Lemon-Thyme Bundt Cake
It's springtime and I've been getting my herb garden and flower pots in order. My favorite part is my quiet time while I water the plants. It brings back memories of helping my grandmother water the plants in her lush yard. Wandering through her yard was like walking through a jungle with the most exotic flowers hanging from beautiful vines. My grandmother was known for bringing back plant cuttings from all of her travels, and her incredible green thumb could make anything grow. She would always cut a piece of aloe from her yard and add it to her pitcher of water. She enjoyed using fresh cuttings in everything from her water to her delicious meals. Following in her footsteps, I've added fresh thyme cuttings from my herb garden into a lovely Bundt cake. Whether you’re growing herbs in a backyard garden or an indoor windowsill, fresh herbs can add vibrant flavor to your spring recipes. They are often used to complement savory dishes, but herbs bright flavor also pairs beautifully with baked goods. Thyme adds a distinctive twist to a classic desserts as in this Lemon-Thyme Bundt Cake which tastes every bit as bright as it looks. The moist interior is flecked with thyme for a fragrant cake that is immensely satisfying, and perfect for serving with a cup of tea--or any special occasion. If only I could enjoy this cake with my grandmother...in her garden. This recipe was featured in the May/June 2017 issue of Inside Northside Magazine.
Lemon Thyme Cake
Servings: 12-16
Cake
3 cups all-purpose flour, plus extra for coating pan
1 Tablespoon baking powder
1 teaspoon kosher salt
1 Tablespoon fresh minced thyme
1 cup whole milk,
1/4 cup lemon juice
3 cups sugar
2 Tablespoons lemon zest
1 cup unsalted butter, softened
1/2 cup shortening
5 large eggs
Glaze
1 ¾ cup powdered sugar
2 Tablespoon lemon juice
1 teaspoon water
special equipment: 12-cup Bundt pan
Cake
1. Preheat oven to 350°F. Grease and generously flour Bundt pan.
2. In a medium bowl whisk together flour, baking powder, salt and thyme; set aside.
3. In a small bowl, stir together milk and lemon juice; set aside.
4. In a large bowl using your hands, rub sugar and lemon zest together until well blended and fragrant, about 3 minutes.

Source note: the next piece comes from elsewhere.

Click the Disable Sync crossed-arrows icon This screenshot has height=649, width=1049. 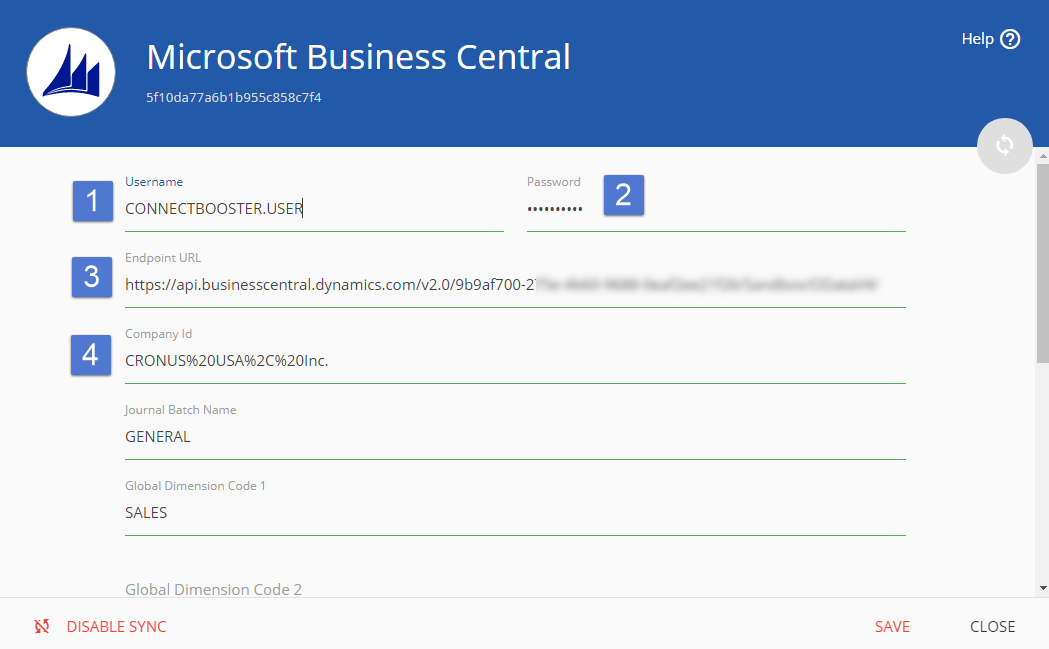tap(42, 627)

5. Add butter and shortening to the sugar mixture and using a mixer on high speed beat until combined, about 2 minutes.
6. With the mixer on medium speed, add eggs one at a time until well blended, scraping down sides as needed. Increase speed to high and mix until light and creamy, 2-3 minutes.
7. With the mixer on low speed, add half of the dry ingredients, alternating with half of the milk mixture in two additions just until all ingredients are well combined. Pour into prepared pan and bake until cake is golden brown, springs back to the touch, and a tester comes out clean, about 50-60 minutes. Let cool for 15 minutes and invert onto a wire rack and cool completely, 3 hours.
Glaze
1. In a medium bowl whisk powdered sugar, lemon juice and water until well combined. Glaze should be pourable but stiff enough to hold its shape.

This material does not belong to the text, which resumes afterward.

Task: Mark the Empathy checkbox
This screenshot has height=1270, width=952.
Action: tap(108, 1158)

2. Pour glaze on completely cooled cake. Pour along the center top of the cake, working around the cake as the glaze drips down the sides.
Do Ahead: Cake can be baked, cooled, wrapped in plastic wrap or stored in a cake dome at room temperature up to 3 days. Glaze can be made and stored in an airtight container at room temperature up to 3 days.